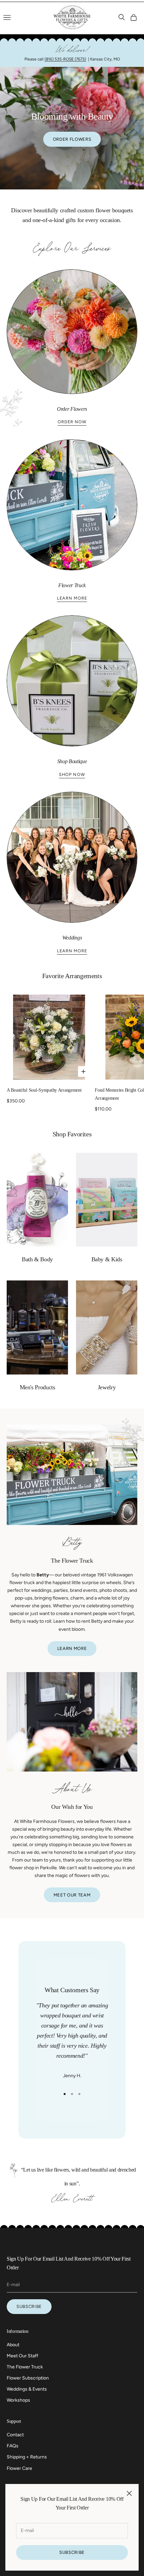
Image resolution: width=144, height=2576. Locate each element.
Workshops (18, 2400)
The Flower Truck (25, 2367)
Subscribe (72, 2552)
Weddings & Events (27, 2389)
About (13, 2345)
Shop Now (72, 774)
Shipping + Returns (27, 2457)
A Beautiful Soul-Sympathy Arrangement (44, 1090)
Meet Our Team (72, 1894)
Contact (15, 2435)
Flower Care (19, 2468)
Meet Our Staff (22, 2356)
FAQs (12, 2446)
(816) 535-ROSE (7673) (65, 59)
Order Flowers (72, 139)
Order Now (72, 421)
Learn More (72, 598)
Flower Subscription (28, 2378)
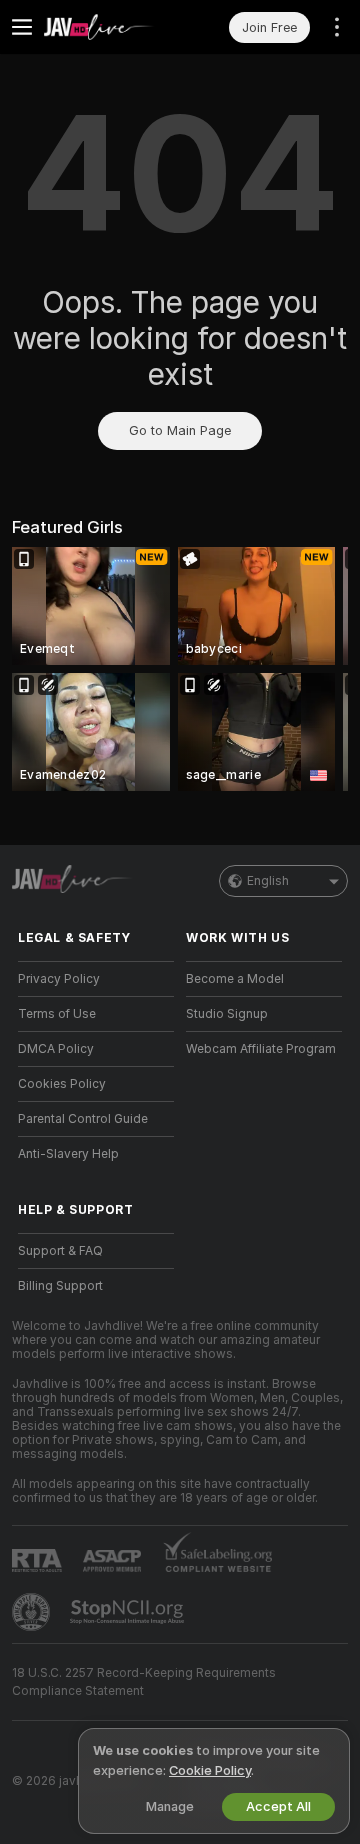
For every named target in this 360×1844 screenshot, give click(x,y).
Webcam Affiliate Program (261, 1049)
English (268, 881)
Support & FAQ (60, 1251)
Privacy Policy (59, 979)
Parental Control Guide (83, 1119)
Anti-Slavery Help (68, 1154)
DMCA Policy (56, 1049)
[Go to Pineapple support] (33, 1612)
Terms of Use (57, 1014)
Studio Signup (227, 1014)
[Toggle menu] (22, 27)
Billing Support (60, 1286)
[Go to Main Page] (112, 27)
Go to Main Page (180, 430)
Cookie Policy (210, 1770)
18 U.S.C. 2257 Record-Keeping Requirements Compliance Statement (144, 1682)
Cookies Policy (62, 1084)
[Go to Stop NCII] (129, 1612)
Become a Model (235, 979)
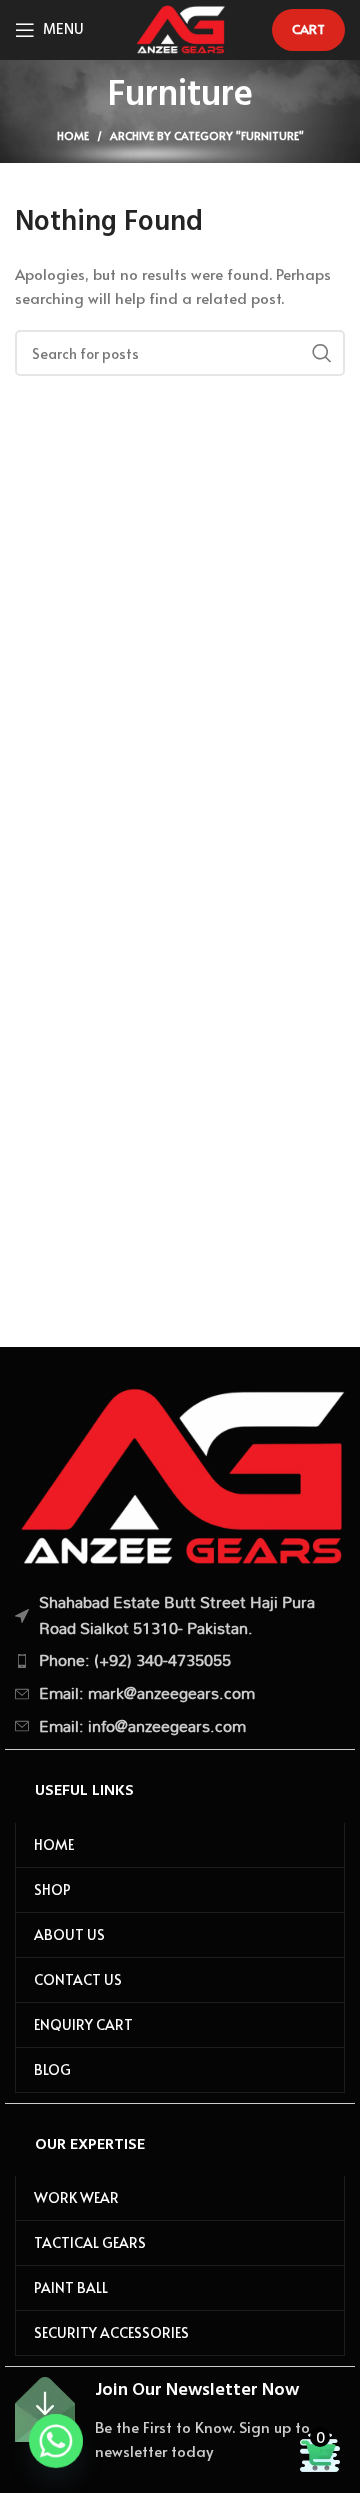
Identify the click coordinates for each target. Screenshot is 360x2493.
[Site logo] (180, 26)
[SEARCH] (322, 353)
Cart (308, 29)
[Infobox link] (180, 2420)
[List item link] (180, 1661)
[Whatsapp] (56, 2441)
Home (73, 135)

--

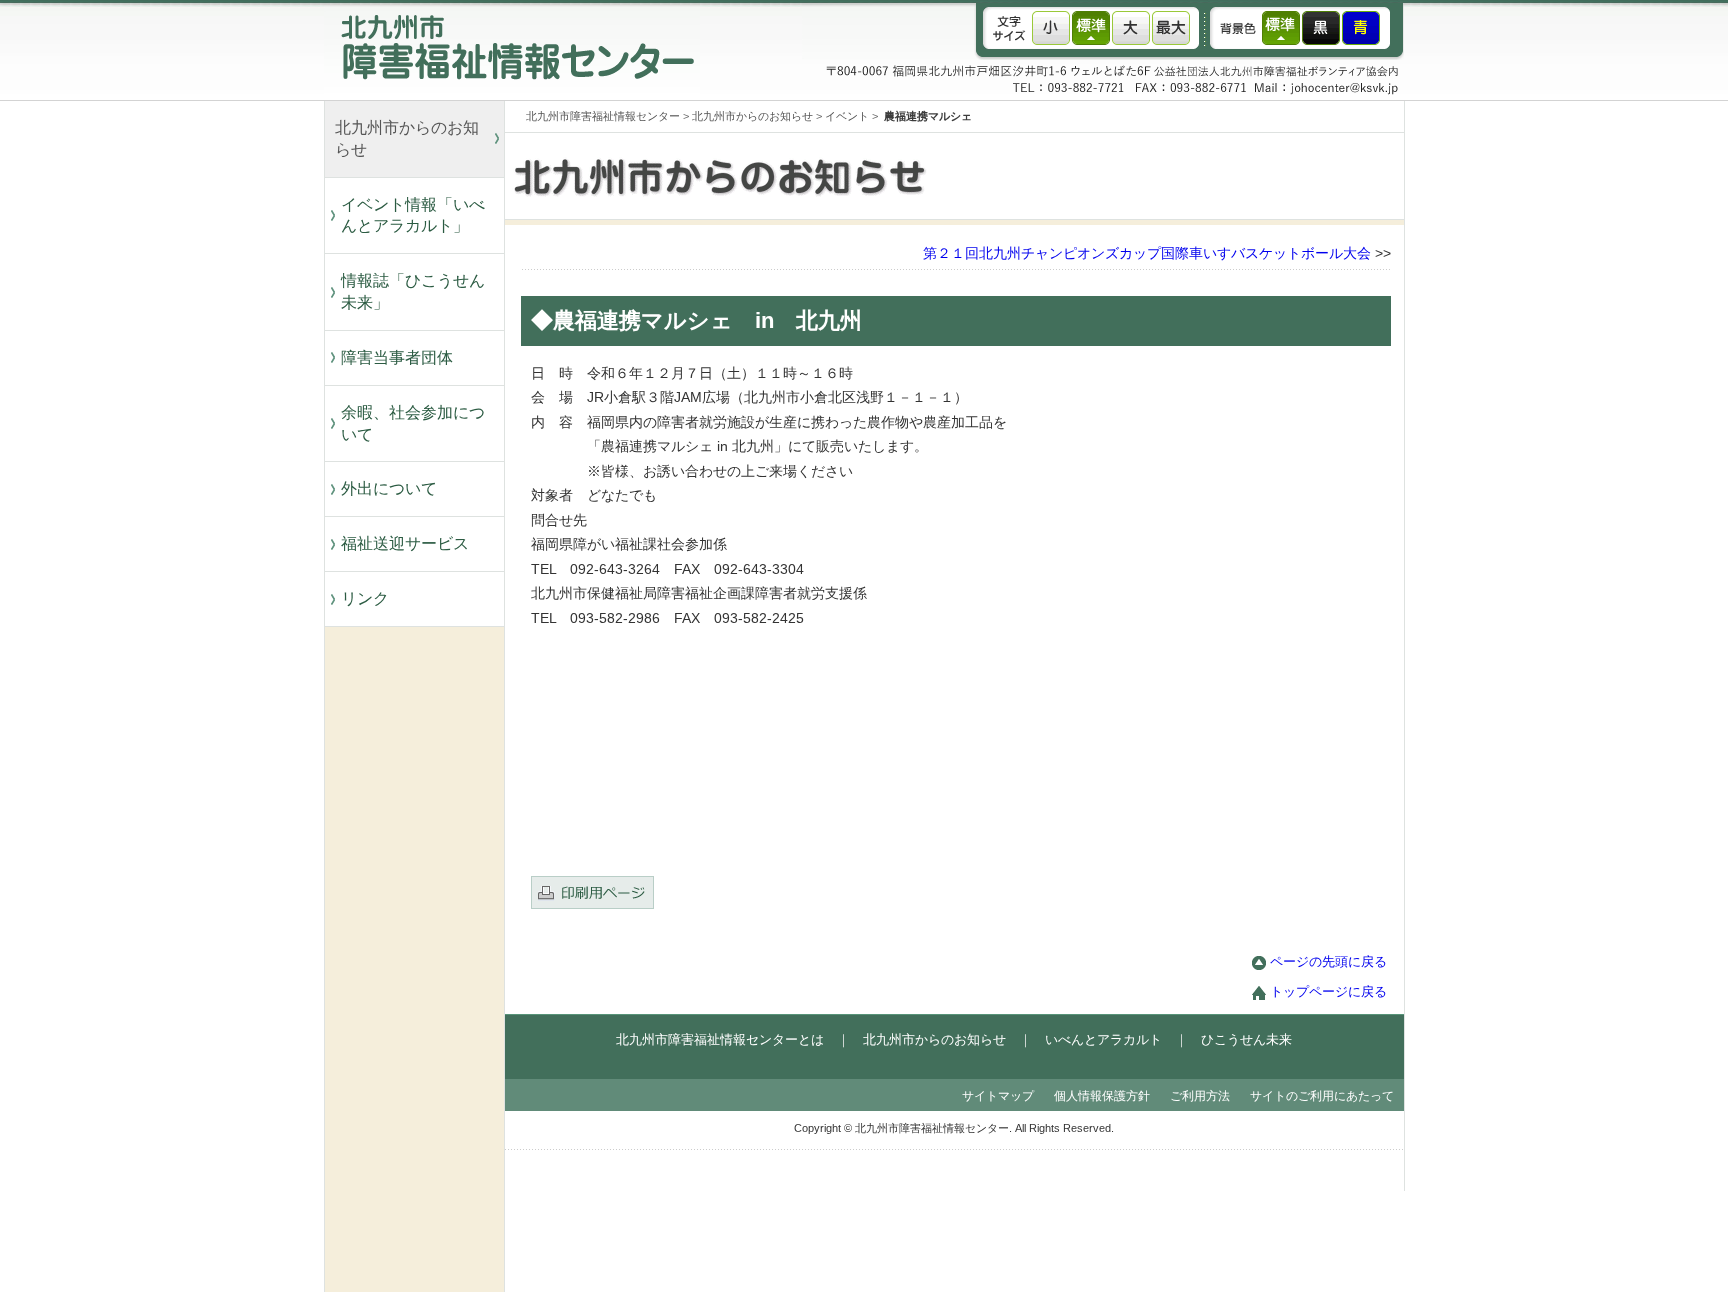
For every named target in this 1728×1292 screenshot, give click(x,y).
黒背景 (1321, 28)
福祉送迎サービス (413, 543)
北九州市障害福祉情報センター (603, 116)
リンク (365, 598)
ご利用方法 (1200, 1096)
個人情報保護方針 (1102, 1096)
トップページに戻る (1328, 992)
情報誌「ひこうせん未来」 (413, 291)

---

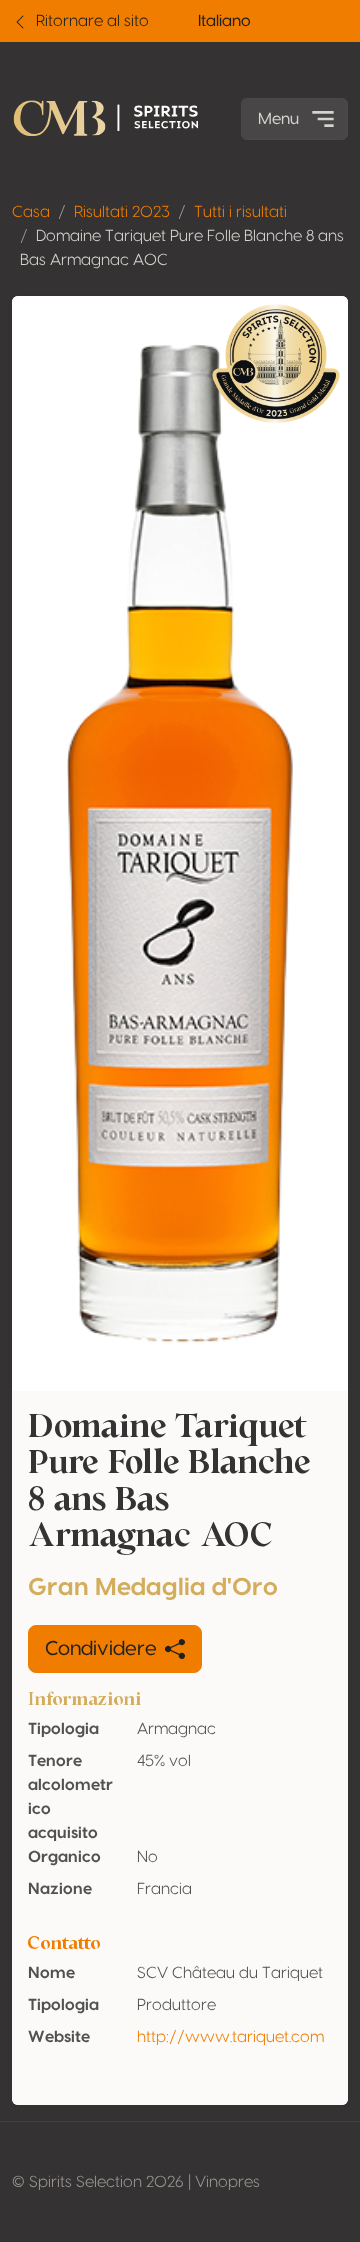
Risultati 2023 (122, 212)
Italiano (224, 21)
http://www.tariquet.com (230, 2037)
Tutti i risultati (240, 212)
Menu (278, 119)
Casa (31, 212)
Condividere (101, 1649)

▸ Your task
Using only the entries above, output the line with "http://www.tariquet.com (230, 2037)", the line with "Condividere (101, 1649)", and all lines between them, exactly as they stand.

▸ Reply
http://www.tariquet.com (230, 2037)
Tutti i risultati (240, 212)
Menu (278, 119)
Casa (31, 212)
Condividere (101, 1649)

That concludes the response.